Write the data out again, word for word.
Given data Start Marker
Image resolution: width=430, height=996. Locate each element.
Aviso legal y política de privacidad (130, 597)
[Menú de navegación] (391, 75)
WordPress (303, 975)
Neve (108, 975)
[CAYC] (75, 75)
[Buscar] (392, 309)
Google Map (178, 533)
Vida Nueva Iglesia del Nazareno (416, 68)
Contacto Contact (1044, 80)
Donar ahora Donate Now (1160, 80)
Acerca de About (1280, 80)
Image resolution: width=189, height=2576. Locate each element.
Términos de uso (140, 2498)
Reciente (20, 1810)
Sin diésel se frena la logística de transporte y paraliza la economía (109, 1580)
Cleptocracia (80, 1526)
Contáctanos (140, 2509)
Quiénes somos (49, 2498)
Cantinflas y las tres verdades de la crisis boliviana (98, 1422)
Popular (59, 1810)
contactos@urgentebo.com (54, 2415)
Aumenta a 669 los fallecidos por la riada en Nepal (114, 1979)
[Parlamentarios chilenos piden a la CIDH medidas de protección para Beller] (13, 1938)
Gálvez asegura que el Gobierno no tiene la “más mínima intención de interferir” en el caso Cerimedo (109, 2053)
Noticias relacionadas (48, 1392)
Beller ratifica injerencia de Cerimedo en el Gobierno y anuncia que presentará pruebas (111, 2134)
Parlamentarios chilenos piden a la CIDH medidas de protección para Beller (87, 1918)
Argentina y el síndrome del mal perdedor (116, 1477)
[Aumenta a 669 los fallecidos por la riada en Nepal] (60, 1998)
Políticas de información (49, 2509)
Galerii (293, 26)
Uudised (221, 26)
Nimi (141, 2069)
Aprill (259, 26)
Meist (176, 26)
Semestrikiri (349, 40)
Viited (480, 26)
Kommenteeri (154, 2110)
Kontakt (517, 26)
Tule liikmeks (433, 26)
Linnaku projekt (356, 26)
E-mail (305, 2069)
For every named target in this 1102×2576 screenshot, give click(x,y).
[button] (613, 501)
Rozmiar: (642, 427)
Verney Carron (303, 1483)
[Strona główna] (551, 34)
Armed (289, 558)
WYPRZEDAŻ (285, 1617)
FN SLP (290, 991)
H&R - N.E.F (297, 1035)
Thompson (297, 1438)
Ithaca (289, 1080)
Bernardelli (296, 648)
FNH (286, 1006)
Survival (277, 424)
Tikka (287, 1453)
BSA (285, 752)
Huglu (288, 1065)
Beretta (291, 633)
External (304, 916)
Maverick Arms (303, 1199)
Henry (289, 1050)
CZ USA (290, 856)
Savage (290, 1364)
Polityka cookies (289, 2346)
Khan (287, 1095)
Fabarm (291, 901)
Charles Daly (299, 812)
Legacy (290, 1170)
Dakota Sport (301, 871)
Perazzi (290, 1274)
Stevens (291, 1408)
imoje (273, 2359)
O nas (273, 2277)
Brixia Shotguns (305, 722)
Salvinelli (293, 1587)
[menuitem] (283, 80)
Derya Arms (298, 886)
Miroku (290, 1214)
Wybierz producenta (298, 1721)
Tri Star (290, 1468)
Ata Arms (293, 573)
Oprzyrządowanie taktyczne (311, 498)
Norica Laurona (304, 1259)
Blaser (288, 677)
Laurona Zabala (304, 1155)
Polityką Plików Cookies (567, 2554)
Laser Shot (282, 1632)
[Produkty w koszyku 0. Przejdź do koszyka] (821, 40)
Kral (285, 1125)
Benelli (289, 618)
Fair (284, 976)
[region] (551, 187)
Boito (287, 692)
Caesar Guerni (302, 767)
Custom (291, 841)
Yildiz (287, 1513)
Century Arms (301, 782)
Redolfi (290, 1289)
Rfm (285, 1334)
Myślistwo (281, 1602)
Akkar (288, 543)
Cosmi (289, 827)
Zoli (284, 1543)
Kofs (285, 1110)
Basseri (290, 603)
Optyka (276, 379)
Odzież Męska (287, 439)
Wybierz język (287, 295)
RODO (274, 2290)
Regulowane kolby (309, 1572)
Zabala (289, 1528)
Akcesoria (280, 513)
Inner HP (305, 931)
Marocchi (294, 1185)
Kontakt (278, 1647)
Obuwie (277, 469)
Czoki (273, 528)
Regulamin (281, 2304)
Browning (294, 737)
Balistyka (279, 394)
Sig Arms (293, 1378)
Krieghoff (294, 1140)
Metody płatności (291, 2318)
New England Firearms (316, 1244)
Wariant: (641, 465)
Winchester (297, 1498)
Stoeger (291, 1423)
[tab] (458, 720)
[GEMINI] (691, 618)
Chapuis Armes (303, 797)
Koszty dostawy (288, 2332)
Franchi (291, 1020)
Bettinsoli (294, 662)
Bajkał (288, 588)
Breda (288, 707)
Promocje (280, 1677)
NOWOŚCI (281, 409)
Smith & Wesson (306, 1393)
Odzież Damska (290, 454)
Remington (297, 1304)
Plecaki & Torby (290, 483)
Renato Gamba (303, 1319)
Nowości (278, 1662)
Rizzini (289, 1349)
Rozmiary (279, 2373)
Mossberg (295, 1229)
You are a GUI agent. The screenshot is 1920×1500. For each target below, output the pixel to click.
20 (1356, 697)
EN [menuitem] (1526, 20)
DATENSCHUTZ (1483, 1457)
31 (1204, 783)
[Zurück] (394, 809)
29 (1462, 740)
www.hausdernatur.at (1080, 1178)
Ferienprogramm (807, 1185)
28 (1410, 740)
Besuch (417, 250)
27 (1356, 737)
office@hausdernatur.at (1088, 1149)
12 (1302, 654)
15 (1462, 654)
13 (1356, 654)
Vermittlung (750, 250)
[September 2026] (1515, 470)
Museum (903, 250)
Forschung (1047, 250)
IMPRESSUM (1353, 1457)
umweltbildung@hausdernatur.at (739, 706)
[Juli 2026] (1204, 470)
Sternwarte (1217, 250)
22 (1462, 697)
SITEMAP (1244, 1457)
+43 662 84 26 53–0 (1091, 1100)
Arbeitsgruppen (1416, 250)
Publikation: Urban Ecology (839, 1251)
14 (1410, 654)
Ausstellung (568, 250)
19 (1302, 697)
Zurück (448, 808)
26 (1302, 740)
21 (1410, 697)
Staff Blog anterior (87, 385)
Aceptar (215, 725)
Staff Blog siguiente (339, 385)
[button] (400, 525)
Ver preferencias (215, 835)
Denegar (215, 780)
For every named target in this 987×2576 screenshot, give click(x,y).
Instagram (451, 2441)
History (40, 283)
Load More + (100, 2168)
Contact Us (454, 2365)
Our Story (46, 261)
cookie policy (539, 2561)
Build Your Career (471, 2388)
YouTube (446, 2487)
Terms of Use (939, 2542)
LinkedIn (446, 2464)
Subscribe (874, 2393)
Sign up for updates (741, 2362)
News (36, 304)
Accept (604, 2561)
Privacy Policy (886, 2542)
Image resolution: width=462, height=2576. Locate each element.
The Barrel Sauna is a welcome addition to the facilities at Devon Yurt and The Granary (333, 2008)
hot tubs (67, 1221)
Given data End Marker
■ **Response to this exercise**
Image resolution: width=430, height=996. Locate each element.
Aviso legal y política de privacidad (130, 597)
[Menú de navegación] (391, 75)
WordPress (303, 975)
Neve (108, 975)
[CAYC] (75, 75)
[Buscar] (392, 309)
Google Map (178, 533)
Vida Nueva Iglesia del Nazareno (416, 68)
Contacto Contact (1044, 80)
Donar ahora Donate Now (1160, 80)
Acerca de About (1280, 80)
Image resolution: width=189, height=2576. Locate each element.
Términos de uso (140, 2498)
Reciente (20, 1810)
Sin diésel se frena la logística de transporte y paraliza la economía (109, 1580)
Cleptocracia (80, 1526)
Contáctanos (140, 2509)
Quiénes somos (49, 2498)
Cantinflas y las tres verdades de la crisis boliviana (98, 1422)
Popular (59, 1810)
contactos@urgentebo.com (54, 2415)
Aumenta a 669 los fallecidos por la riada en Nepal (114, 1979)
[Parlamentarios chilenos piden a la CIDH medidas de protección para Beller] (13, 1938)
Gálvez asegura que el Gobierno no tiene la “más mínima intención de interferir” en el caso Cerimedo (109, 2053)
Noticias relacionadas (48, 1392)
Beller ratifica injerencia de Cerimedo en el Gobierno y anuncia que presentará pruebas (111, 2134)
Parlamentarios chilenos piden a la CIDH medidas de protección para Beller (87, 1918)
Argentina y el síndrome del mal perdedor (116, 1477)
[Aumenta a 669 los fallecidos por la riada en Nepal] (60, 1998)
Políticas de información (49, 2509)
Galerii (293, 26)
Uudised (221, 26)
Nimi (141, 2069)
Aprill (259, 26)
Meist (176, 26)
Semestrikiri (349, 40)
Viited (480, 26)
Kommenteeri (154, 2110)
Kontakt (517, 26)
Tule liikmeks (433, 26)
Linnaku projekt (356, 26)
E-mail (305, 2069)
For every named target in this 1102×2576 screenshot, give click(x,y).
[button] (613, 501)
Rozmiar: (642, 427)
Verney Carron (303, 1483)
[Strona główna] (551, 34)
Armed (289, 558)
WYPRZEDAŻ (285, 1617)
FN SLP (290, 991)
H&R - N.E.F (297, 1035)
Thompson (297, 1438)
Ithaca (289, 1080)
Bernardelli (296, 648)
FNH (286, 1006)
Survival (277, 424)
Tikka (287, 1453)
BSA (285, 752)
Huglu (288, 1065)
Beretta (291, 633)
External (304, 916)
Maverick Arms (303, 1199)
Henry (289, 1050)
CZ USA (290, 856)
Savage (290, 1364)
Polityka cookies (289, 2346)
Khan (287, 1095)
Fabarm (291, 901)
Charles Daly (299, 812)
Legacy (290, 1170)
Dakota Sport (301, 871)
Perazzi (290, 1274)
Stevens (291, 1408)
imoje (273, 2359)
O nas (273, 2277)
Brixia Shotguns (305, 722)
Salvinelli (293, 1587)
[menuitem] (283, 80)
Derya Arms (298, 886)
Miroku (290, 1214)
Wybierz producenta (298, 1721)
Tri Star (290, 1468)
Ata Arms (293, 573)
Oprzyrządowanie taktyczne (311, 498)
Norica Laurona (304, 1259)
Blaser (288, 677)
Laurona Zabala (304, 1155)
Polityką Plików Cookies (567, 2554)
Laser Shot (282, 1632)
[Produkty w koszyku 0. Przejdź do koszyka] (821, 40)
Kral (285, 1125)
Benelli (289, 618)
Fair (284, 976)
[region] (551, 187)
Boito (287, 692)
Caesar Guerni (302, 767)
Custom (291, 841)
Yildiz (287, 1513)
Century Arms (301, 782)
Redolfi (290, 1289)
Rfm (285, 1334)
Myślistwo (281, 1602)
Akkar (288, 543)
Cosmi (289, 827)
Zoli (284, 1543)
Kofs (285, 1110)
Basseri (290, 603)
Optyka (276, 379)
Odzież Męska (287, 439)
Wybierz język (287, 295)
RODO (274, 2290)
Regulowane kolby (309, 1572)
Zabala (289, 1528)
Akcesoria (280, 513)
Inner HP (305, 931)
Marocchi (294, 1185)
Kontakt (278, 1647)
Obuwie (277, 469)
Czoki (273, 528)
Regulamin (281, 2304)
Browning (294, 737)
Balistyka (279, 394)
Sig Arms (293, 1378)
Krieghoff (294, 1140)
Metody płatności (291, 2318)
New England Firearms (316, 1244)
Wariant: (641, 465)
Winchester (297, 1498)
Stoeger (291, 1423)
[tab] (458, 720)
[GEMINI] (691, 618)
Chapuis Armes (303, 797)
Koszty dostawy (288, 2332)
Franchi (291, 1020)
Bettinsoli (294, 662)
Bajkał (288, 588)
Breda (288, 707)
Promocje (280, 1677)
NOWOŚCI (281, 409)
Smith & Wesson (306, 1393)
Odzież Damska (290, 454)
Remington (297, 1304)
Plecaki & Torby (290, 483)
Renato Gamba (303, 1319)
Nowości (278, 1662)
Rizzini (289, 1349)
Rozmiary (279, 2373)
Mossberg (295, 1229)
You are a GUI agent. The screenshot is 1920×1500. For each target below, output the pixel to click.
20 (1356, 697)
EN [menuitem] (1526, 20)
DATENSCHUTZ (1483, 1457)
31 (1204, 783)
[Zurück] (394, 809)
29 (1462, 740)
www.hausdernatur.at (1080, 1178)
Ferienprogramm (807, 1185)
28 (1410, 740)
Besuch (417, 250)
27 (1356, 737)
office@hausdernatur.at (1088, 1149)
12 (1302, 654)
15 (1462, 654)
13 (1356, 654)
Vermittlung (750, 250)
[September 2026] (1515, 470)
Museum (903, 250)
Forschung (1047, 250)
IMPRESSUM (1353, 1457)
umweltbildung@hausdernatur.at (739, 706)
[Juli 2026] (1204, 470)
Sternwarte (1217, 250)
22 (1462, 697)
SITEMAP (1244, 1457)
+43 662 84 26 53–0 (1091, 1100)
Arbeitsgruppen (1416, 250)
Publikation: Urban Ecology (839, 1251)
14 (1410, 654)
Ausstellung (568, 250)
19 (1302, 697)
Zurück (448, 808)
26 (1302, 740)
21 (1410, 697)
Staff Blog anterior (87, 385)
Aceptar (215, 725)
Staff Blog siguiente (339, 385)
[button] (400, 525)
Ver preferencias (215, 835)
Denegar (215, 780)
For every named target in this 987×2576 screenshot, give click(x,y).
Instagram (451, 2441)
History (40, 283)
Load More + (100, 2168)
Contact Us (454, 2365)
Our Story (46, 261)
cookie policy (539, 2561)
Build Your Career (471, 2388)
YouTube (446, 2487)
Terms of Use (939, 2542)
LinkedIn (446, 2464)
Subscribe (874, 2393)
Sign up for updates (741, 2362)
News (36, 304)
Accept (604, 2561)
Privacy Policy (886, 2542)
Image resolution: width=462, height=2576. Locate each element.
The Barrel Sauna is a welcome addition to the facilities at Devon Yurt and The Granary (333, 2008)
hot tubs (67, 1221)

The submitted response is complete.